On pouvait penser, il y a 50 ans, que les écologues, – je préfère ce mot à celui d’« écologiste » concernant René Dubos -, étaient des rêveurs. René Dubos n’est pas un rêveur. Déjà, en 1972, l’urgent, pour lui, est d’agir. Et s’il pense « global », théorisant le développement durable, il propose d’agir « local ».
Ainsi, dans le cadre du chapitre 28 de l’Agenda 21 de Rio, les collectivités territoriales sont appelées à mettre en place un programme qui intègre les principes du développement durable à partir d’un « mécanisme de consultation de la population » et de la mise en œuvre d’initiatives qui se situent aux niveaux administratifs les plus proches des territoires et des populations. Depuis le Sommet de la Terre de Rio de Janeiro (1992) et la signature de la charte d’Aalborg (1994), les territoires sont au cœur du développement durable.
L’ORU Fogar a été créée pour deux raisons : 1) être la voix des gouvernements locaux auprès des parlements et des gouvernements nationaux et dans toutes les instances internationales 2) créer des réseaux afin de croiser les savoirs et diffuser les expériences du développement durable sur les territoires, qui ont réussi et que l’on peut adapter et reproduire. L’association se situe dans le droit fil de l’agenda 21 qui est, au sens strict, un agenda « local » du développement durable avec des initiatives, des actions, des stratégies mises en œuvre par les autorités régionales et locales.
Incorporer la dimension régionale dans la COP 15
Si la COP 15 est appelé la « COP africaine », c’est uniquement parce que cette Convention onusienne des partis sur la sécheresse et la dégradation des terres s’est tenue, pour la première fois, en Afrique sub-saharienne, en Côte d’Ivoire, à Abidjan. Il n’était pas uniquement question de l’Afrique. Les 7 000 participants présents à Abidjan, en provenance de 197 pays, ont travaillé sur un plan d’action planétaire dans deux directions : la restauration d’un milliard d’hectares de terres dégradées d’ici à 2030 et le renforcement de la résilience face à la sécheresse en mesurant l’expansion des zones arides. Mais, tous ont le souci d’incorporer la dimension régionale dans l’agenda de la COP 15.

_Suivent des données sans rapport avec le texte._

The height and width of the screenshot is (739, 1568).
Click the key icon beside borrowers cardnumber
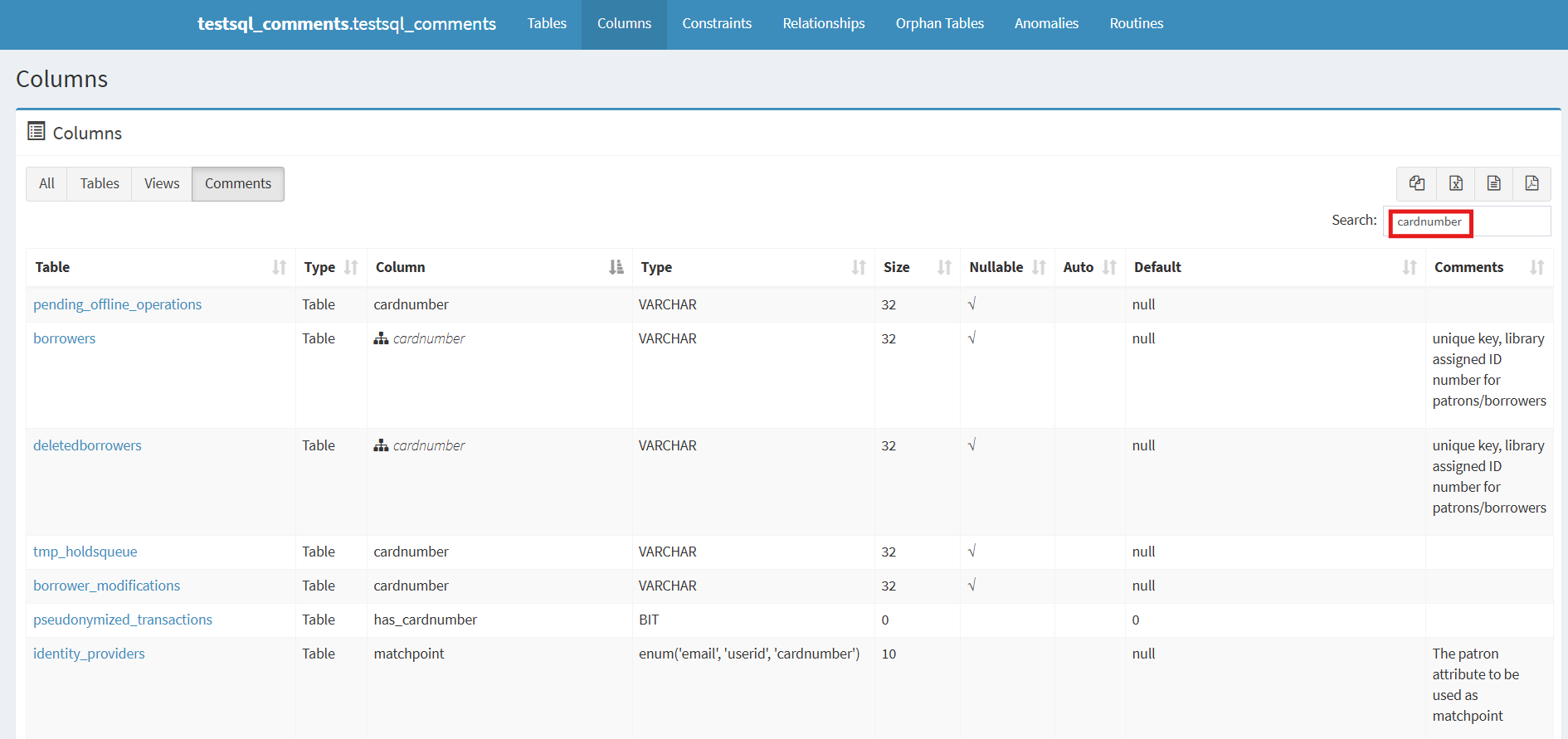pyautogui.click(x=381, y=338)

Le IVe Sommet des Régions sur la Sécurité et la Souveraineté Alimentaires qui se tient au Chili vise à promouvoir la participation des gouvernements régionaux dans la conception et la gestion des politiques de développement durable. L’objectif, face à une réalité complexe dont les causes sont multiples, est de concevoir une gestion intégrée efficace, équitable et durable, dans laquelle les territoires et les populations sont la clé. Une approche globale est certes nécessaire, mais si elle sombre dans une centralisation excessive qui ne respecte pas le territoire, l’environnement et les populations, elle est vouée à l’échec.

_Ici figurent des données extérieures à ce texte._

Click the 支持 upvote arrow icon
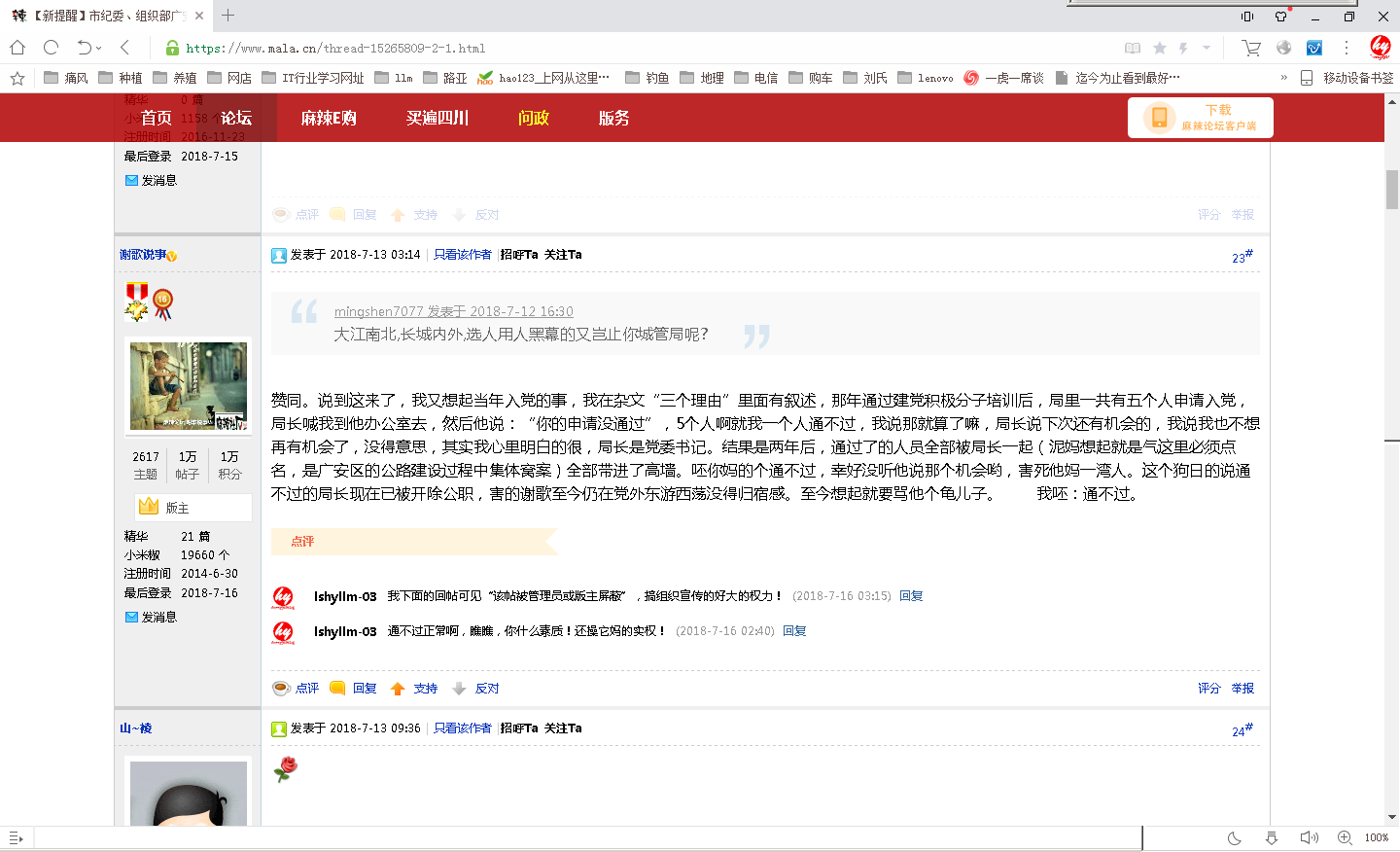Viewport: 1400px width, 852px height. (x=397, y=688)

Lors de la COP 15, il a été noté que de nombreux gouvernements régionaux ont conduit des actions remarquables et particulièrement efficaces. Depuis sa fondation en 2007, ORU Fogar milite activement pour : 1) exhorter les gouvernements nationaux à incorporer la dimension régionale à leurs agendas 2) soutenir les politiques nationales qui renforcent le niveau régional.3) favoriser les relations transnationales et transfrontières avec la participation de toutes les régions 4) développer la Coopération Régionale entre Nord et Sud.
Une dimension géopolitique ?
La sécurité et la souveraineté alimentaires, en lien avec les préoccupations environnementales, sont évidemment une priorité pour ce IVè Sommet des Régions « Faim zéro ».

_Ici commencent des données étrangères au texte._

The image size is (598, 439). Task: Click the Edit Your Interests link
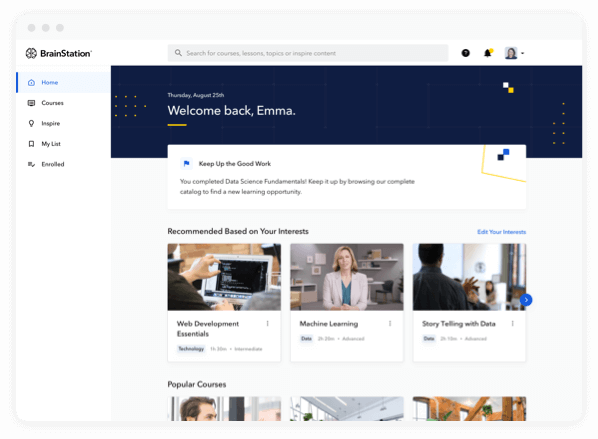tap(502, 232)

La COP 15 partage l’ambition d’ORU Fogar et de l’Association nationale des conseillers régionaux du Chili qui est d’amener le système alimentaire mondial à l’équilibre en mettant la sécurité alimentaire au cœur des débats sur le développement durable et la performance environnementale. La COP 15 et ORU Fogar pensent aussi qu’il faut mettre l’accent sur les territoires les plus fragiles et les populations les plus précaires.
La feuille de route de la COP 15 ne détache pas la performance environnementale des performances économique, sociale et nutritionnelle. Comme l’association ORU Fogar, la COP 15 invite les gouvernements nationaux et la gouvernance mondiale à soutenir les producteurs locaux dans leur stratégie de production, distribution et vente des aliments les plus nutritifs, et à leur assurer un accès aux marchés.
Face à ces défis de sécurité alimentaire et de performance environnementale, est-il possible de reconnaître les terres, l’eau et les produits agricoles comme des biens publics mondiaux, c’est-à-dire des biens universels dont aucun individu ne peut être exclu ? L’exploitation et la préservation de ces biens semblent devoir justifier une action collective internationale.
La guerre en Ukraine a aggravé, au plan mondial, notamment en Afrique, l’insécurité alimentaire, perturbant la logistique et de l’approvisionnement en denrées alimentaires, limitant l’accès aux intrants agricoles et leur disponibilité. L’eau douce entre dans la catégorie des biens publics mondiaux. En Amérique latine et au Chili, comme dans de nombreuses régions du monde, pour Franck Galland, Président d’Environmental Emergency & Security Services et chercheur associé à la Fondation pour la recherche stratégique, l’accès à l’eau, un bien hautement symbolique, s’analyse en termes politiques et géopolitiques.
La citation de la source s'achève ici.